_Your objective_
Could you return the full listing, every line exactly as given?

····················

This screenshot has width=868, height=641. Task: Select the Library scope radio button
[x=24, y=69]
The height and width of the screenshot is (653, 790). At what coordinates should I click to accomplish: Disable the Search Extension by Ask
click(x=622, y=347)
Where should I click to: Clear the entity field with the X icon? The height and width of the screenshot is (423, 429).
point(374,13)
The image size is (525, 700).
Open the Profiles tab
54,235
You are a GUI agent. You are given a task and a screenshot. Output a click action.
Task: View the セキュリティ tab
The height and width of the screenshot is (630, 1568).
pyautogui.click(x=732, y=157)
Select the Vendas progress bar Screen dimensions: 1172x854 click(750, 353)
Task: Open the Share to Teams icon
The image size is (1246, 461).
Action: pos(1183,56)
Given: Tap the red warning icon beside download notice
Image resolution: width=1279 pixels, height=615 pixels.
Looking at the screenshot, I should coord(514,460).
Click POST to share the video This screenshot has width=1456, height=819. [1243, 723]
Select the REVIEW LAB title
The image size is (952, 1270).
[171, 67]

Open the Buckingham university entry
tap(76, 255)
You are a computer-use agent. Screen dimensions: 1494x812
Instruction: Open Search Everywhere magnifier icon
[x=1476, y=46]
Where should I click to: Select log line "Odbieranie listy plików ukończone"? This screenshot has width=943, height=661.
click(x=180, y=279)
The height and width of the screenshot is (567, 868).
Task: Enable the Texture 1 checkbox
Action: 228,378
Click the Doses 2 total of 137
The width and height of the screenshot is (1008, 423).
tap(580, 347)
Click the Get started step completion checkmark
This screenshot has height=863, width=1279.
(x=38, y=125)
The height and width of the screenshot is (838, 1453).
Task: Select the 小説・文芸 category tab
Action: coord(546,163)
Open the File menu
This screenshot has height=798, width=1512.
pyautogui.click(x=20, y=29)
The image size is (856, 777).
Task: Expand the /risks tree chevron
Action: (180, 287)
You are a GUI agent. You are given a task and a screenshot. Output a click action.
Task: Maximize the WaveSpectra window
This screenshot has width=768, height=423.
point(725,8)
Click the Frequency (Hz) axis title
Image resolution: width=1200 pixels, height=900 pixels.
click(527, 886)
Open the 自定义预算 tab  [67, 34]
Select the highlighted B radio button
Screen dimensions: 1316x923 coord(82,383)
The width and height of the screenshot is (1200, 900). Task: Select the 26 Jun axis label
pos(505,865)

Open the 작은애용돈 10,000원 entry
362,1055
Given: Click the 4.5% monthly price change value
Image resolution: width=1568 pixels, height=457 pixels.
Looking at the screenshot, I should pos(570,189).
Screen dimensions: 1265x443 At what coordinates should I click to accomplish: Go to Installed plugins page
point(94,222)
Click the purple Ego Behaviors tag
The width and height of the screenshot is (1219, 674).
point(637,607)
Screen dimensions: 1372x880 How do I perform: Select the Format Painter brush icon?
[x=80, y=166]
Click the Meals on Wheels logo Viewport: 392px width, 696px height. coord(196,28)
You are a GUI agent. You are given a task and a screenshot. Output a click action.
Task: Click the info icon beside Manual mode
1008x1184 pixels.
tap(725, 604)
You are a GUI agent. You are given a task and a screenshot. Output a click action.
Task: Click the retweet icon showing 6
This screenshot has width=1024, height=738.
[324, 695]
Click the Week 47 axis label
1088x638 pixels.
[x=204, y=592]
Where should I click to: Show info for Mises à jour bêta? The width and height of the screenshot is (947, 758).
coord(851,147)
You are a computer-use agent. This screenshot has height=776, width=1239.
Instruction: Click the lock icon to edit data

····················

_Expected answer_
This screenshot has width=868, height=641. Task: Select the Library scope radio button
[x=24, y=69]
The height and width of the screenshot is (653, 790). At what coordinates should I click to accomplish: Disable the Search Extension by Ask
click(x=622, y=347)
Where should I click to: Clear the entity field with the X icon? The height and width of the screenshot is (423, 429).
point(374,13)
The image size is (525, 700).
Open the Profiles tab
54,235
You are a GUI agent. You are given a task and a screenshot. Output a click action.
Task: View the セキュリティ tab
The height and width of the screenshot is (630, 1568).
pyautogui.click(x=732, y=157)
Select the Vendas progress bar Screen dimensions: 1172x854 click(750, 353)
Task: Open the Share to Teams icon
The image size is (1246, 461).
Action: pos(1183,56)
Given: Tap the red warning icon beside download notice
Image resolution: width=1279 pixels, height=615 pixels.
Looking at the screenshot, I should coord(514,460).
Click POST to share the video This screenshot has width=1456, height=819. [1243, 723]
Select the REVIEW LAB title
The image size is (952, 1270).
[171, 67]

Open the Buckingham university entry
tap(76, 255)
You are a computer-use agent. Screen dimensions: 1494x812
Instruction: Open Search Everywhere magnifier icon
[x=1476, y=46]
Where should I click to: Select log line "Odbieranie listy plików ukończone"? This screenshot has width=943, height=661.
click(x=180, y=279)
The height and width of the screenshot is (567, 868).
Task: Enable the Texture 1 checkbox
Action: 228,378
Click the Doses 2 total of 137
The width and height of the screenshot is (1008, 423).
tap(580, 347)
Click the Get started step completion checkmark
This screenshot has height=863, width=1279.
(x=38, y=125)
The height and width of the screenshot is (838, 1453).
Task: Select the 小説・文芸 category tab
Action: coord(546,163)
Open the File menu
This screenshot has height=798, width=1512.
pyautogui.click(x=20, y=29)
The image size is (856, 777).
Task: Expand the /risks tree chevron
Action: (180, 287)
You are a GUI agent. You are given a task and a screenshot. Output a click action.
Task: Maximize the WaveSpectra window
This screenshot has width=768, height=423.
point(725,8)
Click the Frequency (Hz) axis title
Image resolution: width=1200 pixels, height=900 pixels.
click(527, 886)
Open the 自定义预算 tab  [67, 34]
Select the highlighted B radio button
Screen dimensions: 1316x923 coord(82,383)
The width and height of the screenshot is (1200, 900). Task: Select the 26 Jun axis label
pos(505,865)

Open the 작은애용돈 10,000원 entry
362,1055
Given: Click the 4.5% monthly price change value
Image resolution: width=1568 pixels, height=457 pixels.
Looking at the screenshot, I should pos(570,189).
Screen dimensions: 1265x443 At what coordinates should I click to accomplish: Go to Installed plugins page
point(94,222)
Click the purple Ego Behaviors tag
The width and height of the screenshot is (1219, 674).
point(637,607)
Screen dimensions: 1372x880 How do I perform: Select the Format Painter brush icon?
[x=80, y=166]
Click the Meals on Wheels logo Viewport: 392px width, 696px height. coord(196,28)
You are a GUI agent. You are given a task and a screenshot. Output a click action.
Task: Click the info icon beside Manual mode
1008x1184 pixels.
tap(725, 604)
You are a GUI agent. You are given a task and a screenshot. Output a click action.
Task: Click the retweet icon showing 6
This screenshot has width=1024, height=738.
[324, 695]
Click the Week 47 axis label
1088x638 pixels.
[x=204, y=592]
Where should I click to: Show info for Mises à jour bêta? The width and height of the screenshot is (947, 758).
coord(851,147)
You are a computer-use agent. This screenshot has height=776, width=1239.
Instruction: Click the lock icon to edit data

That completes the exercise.